# Document passage:
[Start]
BUCHANAN: I will say this, the Republican party is under a demographic death sentence in these terms. Even if you get 60 to 65 percent of the white vote which Nixon got and Reagan got, both of them winning 49 states landslide. When the white vote diminishes it's now about 72 percent of the electorate, 62 percent of the population. As it goes down further and further you're going to have to get Hispanic votes, you're going to get some more African-American votes and you got to get more Asian-American votes or quite frankly, the Republican party is going to go the which of the wigs. I wrote that in my book "Suicide of a Super Power."

SMERCONISH: Pat Buchanan, have a good Memorial day. Thank you so much for being here.

BUCHANAN: Well, thank you.

SMERCONISH: To make more sense of Pat Buchanan's "Great White Vote," I got Neil Newhouse. He was the lead pollster for Mitt Romney. You heard Neil what Pat just said. Evaluate it.

NEIL NEWHOUSE, REPUBLICAN POLLSTER: That was pretty depressing, don't you think?

SMERCONISH: For the country or for Republicans or both?

NEWHOUSE: I think for both. I think you put it in perspective and Pat kind of gets us started in the right direction. You and I have talked about this before but this is the longest period of sustained pessimism that Americans have gone through in a generation.

We've had 12 straight years now where a plurality of Americans leave the country all for the wrong track. That's where we're having swing election after swing election after swing election. You talk to voters and focus groups and what they're telling us is they're working harder and they feel like they're just not getting ahead, that they see everybody else getting bailed out but them. So there is a rising frustration and anger and I think you see that bubbling up both on the democratic side of the aisle with Bernie Sanders's campaign and obviously with Donald Trump on the Republican side.

SMERCONISH: On the Republican side of the aisle and we have had this conversation - let me put on the screen what George Will wrote and noted for "The Washington Post." "George Herbert Walker Bush and Mitt Romney 24 years later got the same percentage of the white vote, 59 percent. Papa Bush got 426 electoral votes but Romney only got 206. You can't win the White House with the Buchanan-Trump constituency, right?

NEWHOUSE: No, the math is problematic. There's no question about it. I mean, Pat pointed this out, 72 percent of the vote in the 2012 election was among white voters and those numbers are going down. And so, if you have 70 percent or even 69 percent of the vote, voters will come out to vote in 2016 being white, what percent does Donald Trump have to win to win the election?
[End]
# Provided material:
[Start]
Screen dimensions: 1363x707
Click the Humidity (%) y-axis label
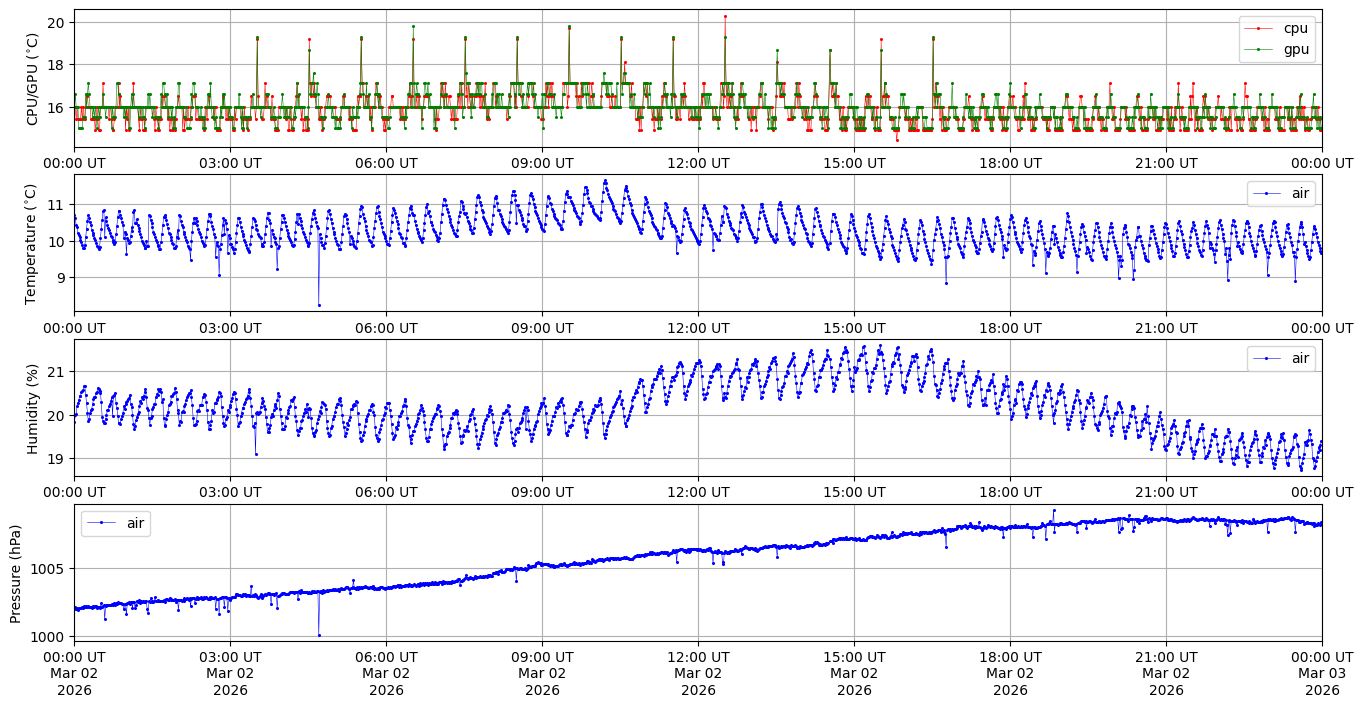[32, 408]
[End]
Set down the interview transcript's stretch from "SMERCONISH: On the" through "Buchanan-Trump constituency, right?" word for word. The material has nothing to do with the interview transcript.

# Worked answer:
SMERCONISH: On the Republican side of the aisle and we have had this conversation - let me put on the screen what George Will wrote and noted for "The Washington Post." "George Herbert Walker Bush and Mitt Romney 24 years later got the same percentage of the white vote, 59 percent. Papa Bush got 426 electoral votes but Romney only got 206. You can't win the White House with the Buchanan-Trump constituency, right?